Marler also has stressed her involvement in districtwide committees and her work as a volunteer. Marler cited her work on school advisory boards and community involvement in programs such as Little League and the Chamber of Commerce.

Her work on the districtwide committees _ writing curriculum and training teachers _ has prepared her for a position on the School Board, Marler said.

Larkin points to some of the same kinds of qualifications. She, too, says her work in business has prepared her to handle the district's $262-million budget.

"Our School Board is big business," Larkin said. "The school district needs someone who's proven the commitment" to the school system. Larkin said she has proven her commitment by being involved in the Pasco schools for the last 15 years in parent advisory groups, districtwide committees and PTA's.

Larkin also stresses the need for more parental involvement and said the district should seek such involvement more actively.

Larkin is quick to point out her status as a political novice. "Politics is not my goal," she said at a recent candidate forum. "I want to make a contribution to our community."

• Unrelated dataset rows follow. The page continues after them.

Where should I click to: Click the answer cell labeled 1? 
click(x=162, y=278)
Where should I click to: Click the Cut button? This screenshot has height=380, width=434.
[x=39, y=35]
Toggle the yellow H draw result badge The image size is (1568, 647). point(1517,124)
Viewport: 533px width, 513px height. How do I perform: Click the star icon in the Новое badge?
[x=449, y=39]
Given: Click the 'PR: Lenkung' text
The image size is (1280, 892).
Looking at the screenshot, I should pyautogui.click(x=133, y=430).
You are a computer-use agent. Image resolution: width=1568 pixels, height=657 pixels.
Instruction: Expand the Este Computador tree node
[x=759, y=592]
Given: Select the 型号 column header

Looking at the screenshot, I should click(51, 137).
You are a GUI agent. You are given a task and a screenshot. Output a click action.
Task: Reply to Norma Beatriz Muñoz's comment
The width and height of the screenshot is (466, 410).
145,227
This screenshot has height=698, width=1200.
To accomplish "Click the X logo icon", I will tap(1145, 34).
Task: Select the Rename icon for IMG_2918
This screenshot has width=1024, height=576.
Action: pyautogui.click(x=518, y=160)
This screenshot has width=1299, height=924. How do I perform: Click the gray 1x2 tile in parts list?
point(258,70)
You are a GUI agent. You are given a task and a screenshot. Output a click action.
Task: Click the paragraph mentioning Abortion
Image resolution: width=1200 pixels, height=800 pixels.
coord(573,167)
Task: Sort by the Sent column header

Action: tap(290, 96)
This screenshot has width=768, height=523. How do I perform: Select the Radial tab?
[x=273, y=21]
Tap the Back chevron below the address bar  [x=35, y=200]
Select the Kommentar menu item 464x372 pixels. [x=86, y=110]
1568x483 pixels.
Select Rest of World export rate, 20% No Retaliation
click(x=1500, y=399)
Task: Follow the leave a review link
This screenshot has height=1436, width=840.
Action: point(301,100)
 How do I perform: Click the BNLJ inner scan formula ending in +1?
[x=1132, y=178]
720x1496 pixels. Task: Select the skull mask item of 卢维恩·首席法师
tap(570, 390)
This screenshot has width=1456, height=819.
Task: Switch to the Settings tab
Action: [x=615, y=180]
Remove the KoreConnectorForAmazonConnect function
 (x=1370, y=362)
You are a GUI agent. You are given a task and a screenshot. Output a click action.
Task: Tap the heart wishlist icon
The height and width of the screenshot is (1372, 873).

But, for a political newcomer, Larkin has done an impressive job of fund-raising. During the last deadline for reporting campaign contributions and expenditures, Larkin reported spending about $19,000 on her campaign, compared to about $8,600 for Marler. Actually, the money has been spent in two campaigns, as Larkin had two tough opponents in the primary. Still, it's unusual for a School Board candidate in Pasco to raise $19,000.

If there has been an issue that has separated Marler and Larkin, perhaps that's it. Marler has questioned whether it is possible to accept such contributions without an expectation of something in return. However, Marler agrees that it is possible to accept contributions without an expectation of a payback because she has accepted $1,000 in contributions from the school employees' union, which endorsed her.

Larkin responds to such questions by saying that she is proud of the support she's gotten. She said most of her contributions have been from "the people who know me best." They include several school employees and administrators, and Larkin said those contributions indicate that people in the school system view her as a candidate who can do the job.